Ich muß dabei immer an einen Nachbarn denken, den ich einmal auf einen Lotto-Jackpot ansprach, der seinerzeit bei 34 Millionen Euro lag. Seine Antwort war: „Da spiele ich nicht! Überlege doch, wie viel Steuern du bezahlen mußt, wenn du so viel gewinnst.“ Ja, das Selbstbild meines Nachbars gestand ihm eine solche Summe nicht zu.
Wir brauchen ein neues Selbstbild
Heute wird viel über den Störfaktor Mensch auf unserem Planeten diskutiert. Wir haben so manches Unschöne angerichtet, seit wir uns die Erde „untertan machen“ und gehen nicht gerade zimperlich miteinander um. So mancher Philosoph behauptet gar, ein paar Milliarden weniger Menschen könnten eine akkurate Lösung sein.
Kürzlich fiel mir jedoch das Buch „Der Mensch ist keine Plage“ von Professor Cees Buisman in die Hände. Anstatt die Menschen „abzuschaffen“, appelliert er für ein neues Selbstbild des Menschen, damit wir endlich vom Schädling zum Nützling werden. Denn es ist nicht die Zahl der Erdbewohner, die für unsere Probleme verantwortlich ist, sondern unser fehlendes Bewußtsein.
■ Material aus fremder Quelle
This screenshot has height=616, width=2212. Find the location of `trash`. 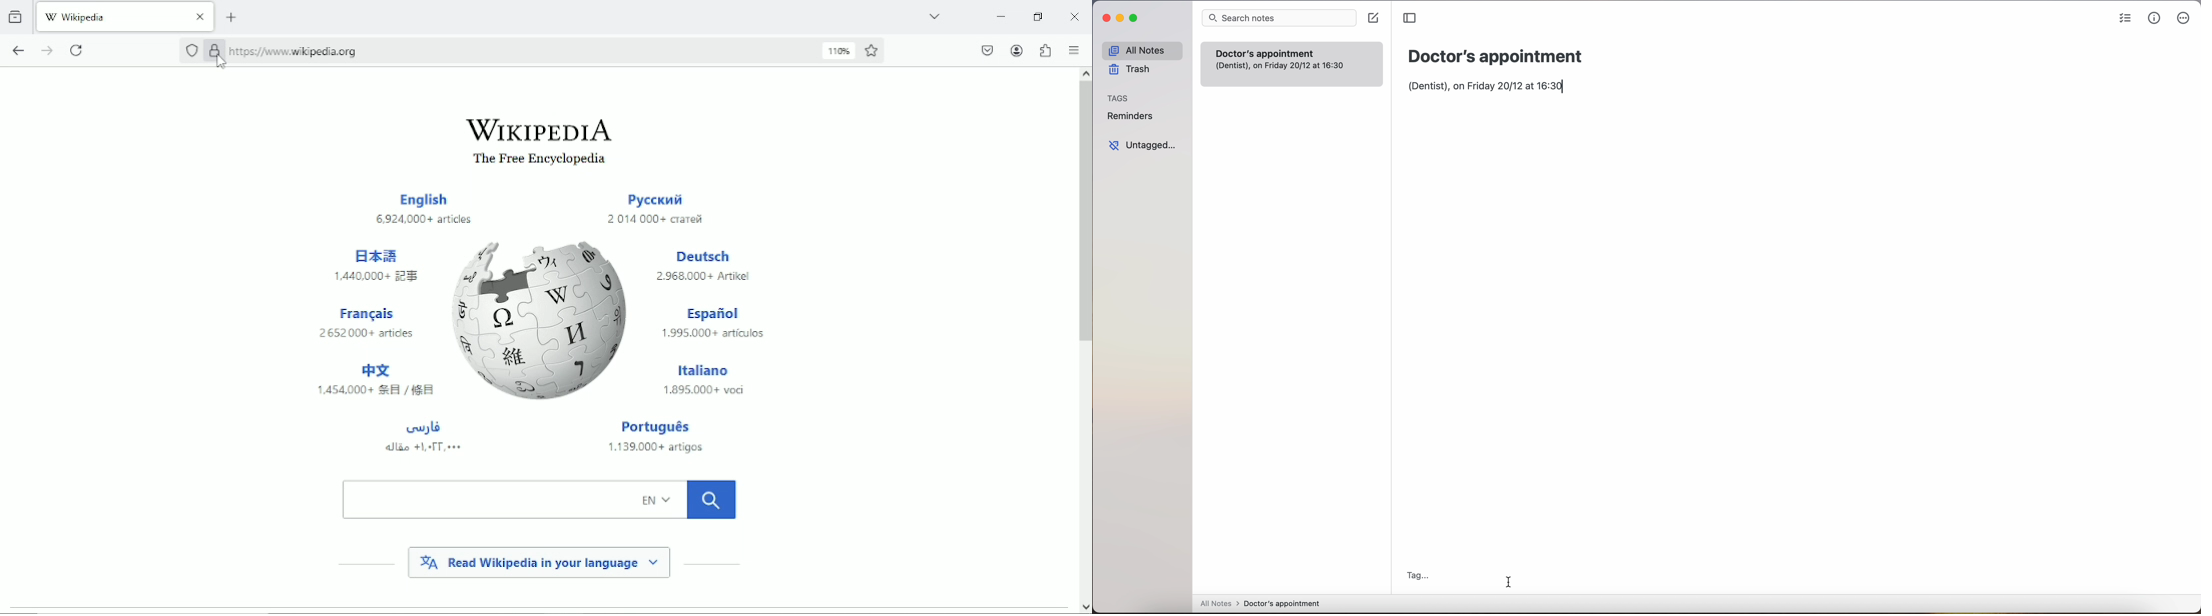

trash is located at coordinates (1131, 70).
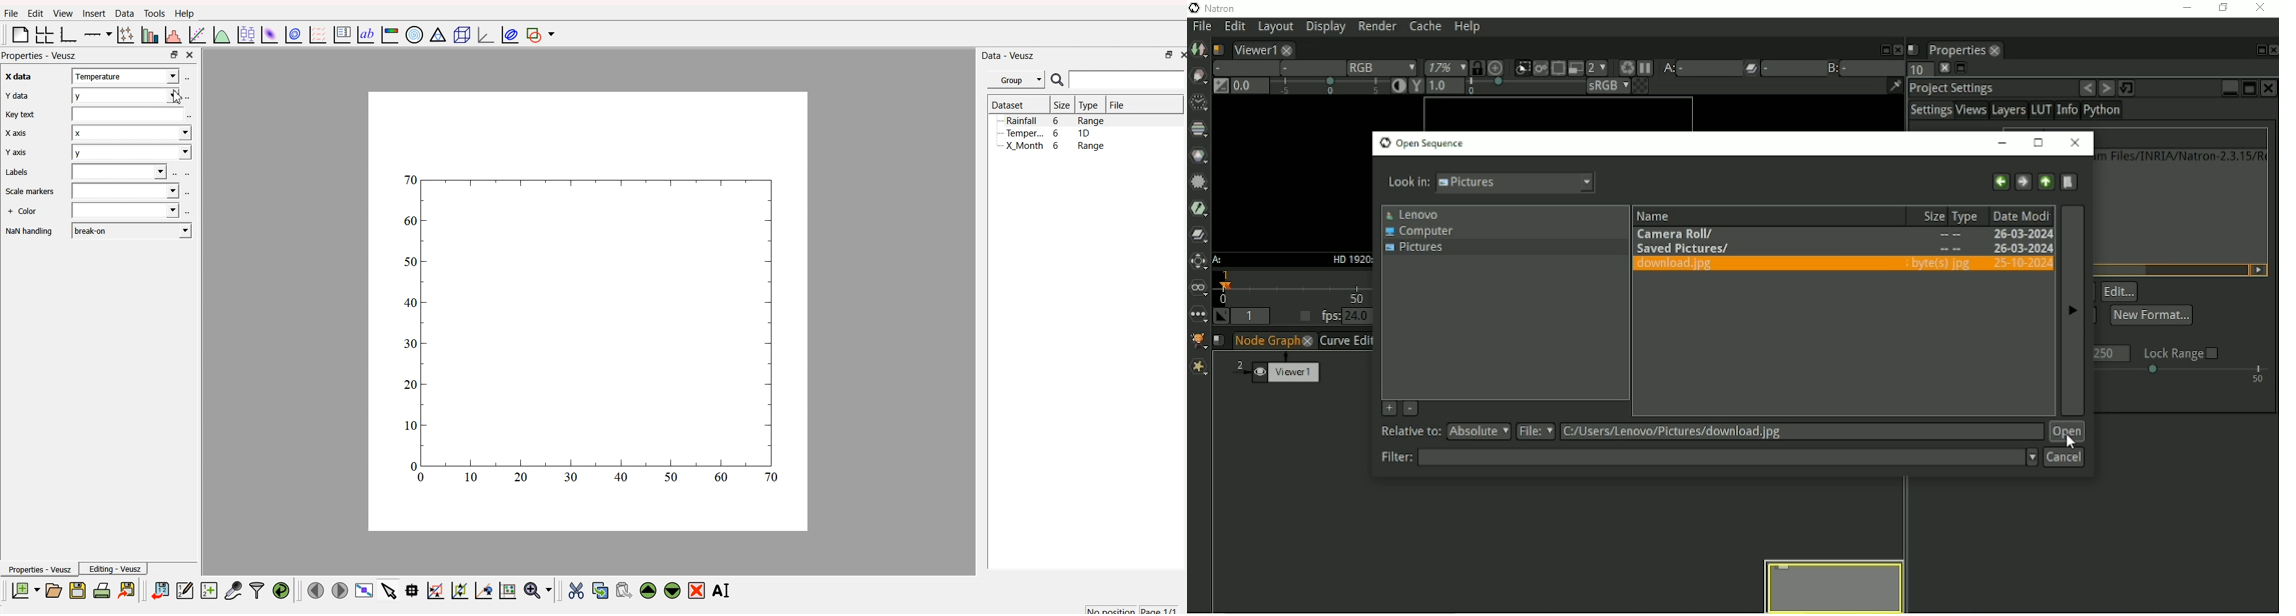  Describe the element at coordinates (148, 34) in the screenshot. I see `plot bar chart` at that location.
Ein erster Schritt könnte sein, über unser eigenes Selbstbild nachzudenken und freundlicher mit uns selbst umzugehen. Und auch dazu fällt mir wieder eine Anekdote ein: Als ich vor einigen Jahren so sehr an mir selbst zweifelte, daß mir das Leben nicht mehr lebenswert erschien, packte mich die Wut. Ich ging in den Wald und brüllte hinauf zu unserem Schöpfer:
„Herr, wenn Du mich nicht endlich so nimmst, wie ich bin, dann nimm mich hier raus! Es ist endgültig genug!“
Und eine Stimme antwortete: „Wer nimmt Dich nicht so, wie Du bist? Ich nehme und liebe alle Wesen so, wie sie sind … Liebst Du Dich auch?“
Wer nicht an seinem Selbstbild arbeitet, wird oft zum größten Sklaventreiber – vor allem für sich selbst!